▶ **THE TASK**: Copy the records below line for line, leaving out the pictures.

▶ **DATASET ENTRIES**:
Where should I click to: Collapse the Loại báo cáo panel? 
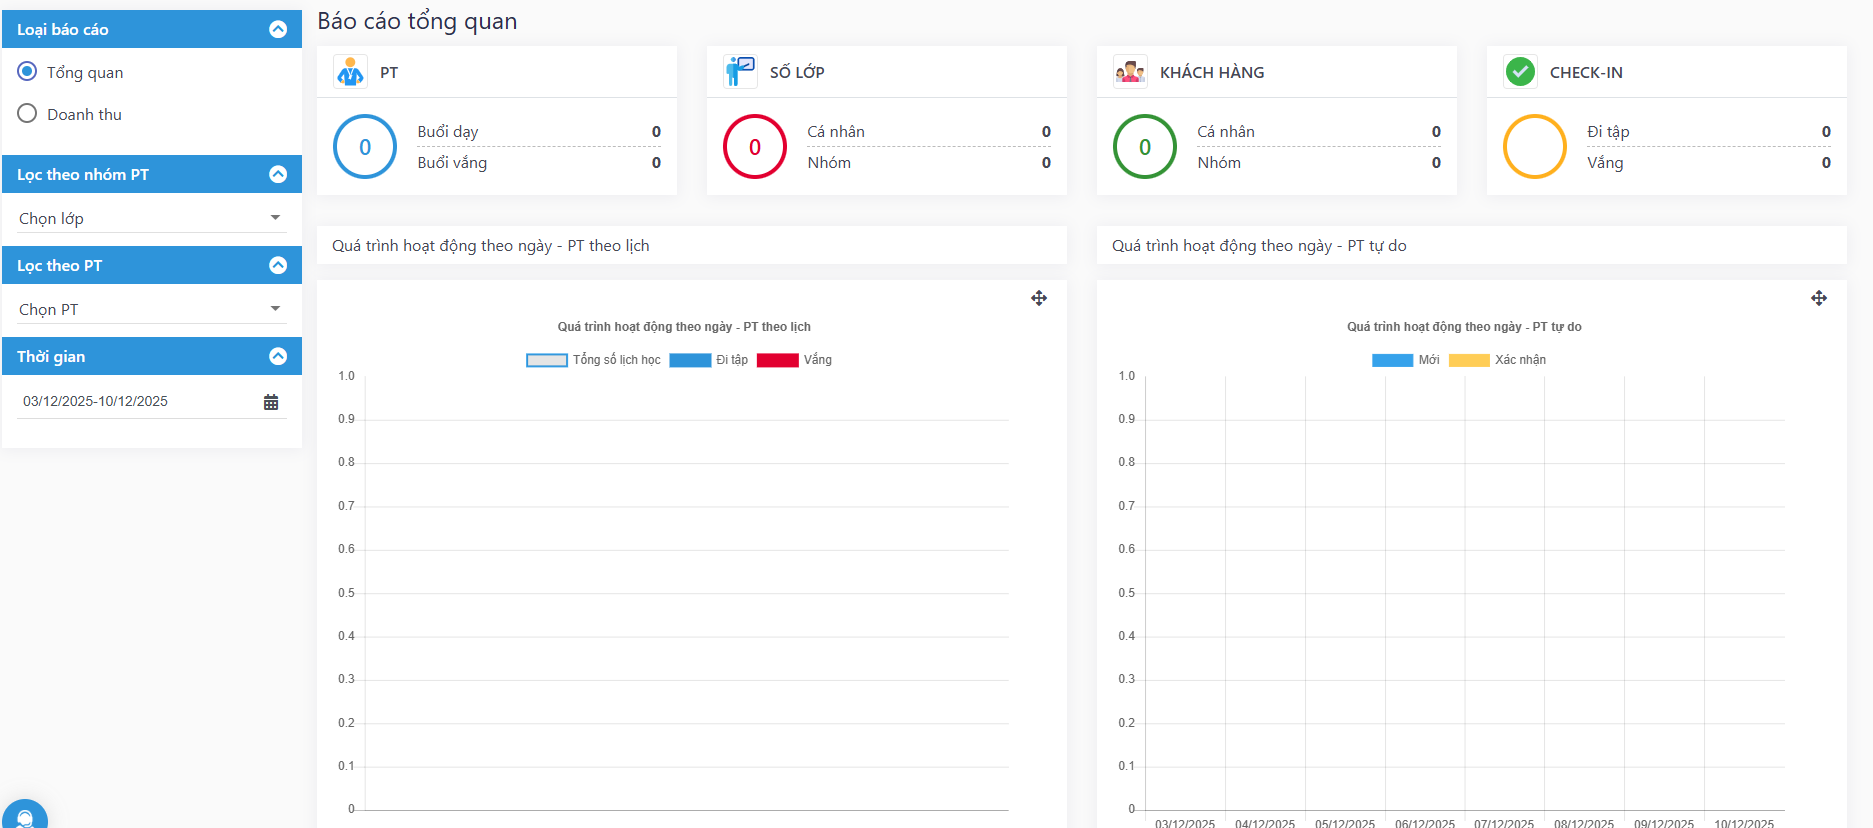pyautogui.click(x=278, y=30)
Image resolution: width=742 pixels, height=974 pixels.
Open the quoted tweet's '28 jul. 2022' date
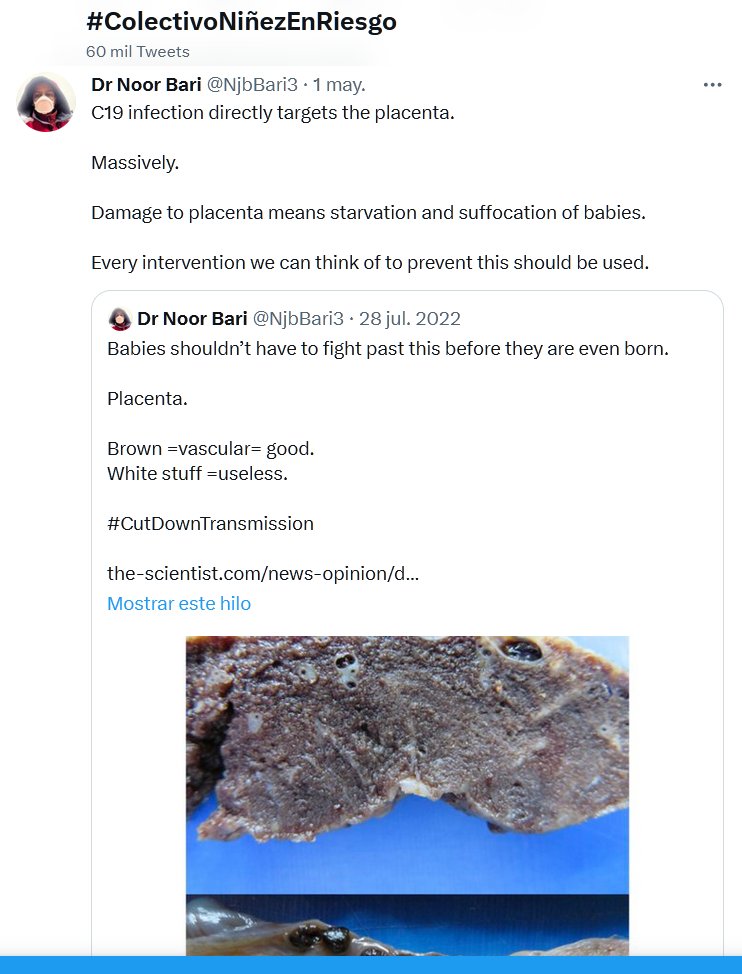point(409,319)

▶ **ANSWER FOR THIS EXERCISE**:
Where should I click to: Collapse the Loại báo cáo panel? 
pyautogui.click(x=278, y=30)
Image resolution: width=742 pixels, height=974 pixels.
Open the quoted tweet's '28 jul. 2022' date
point(409,319)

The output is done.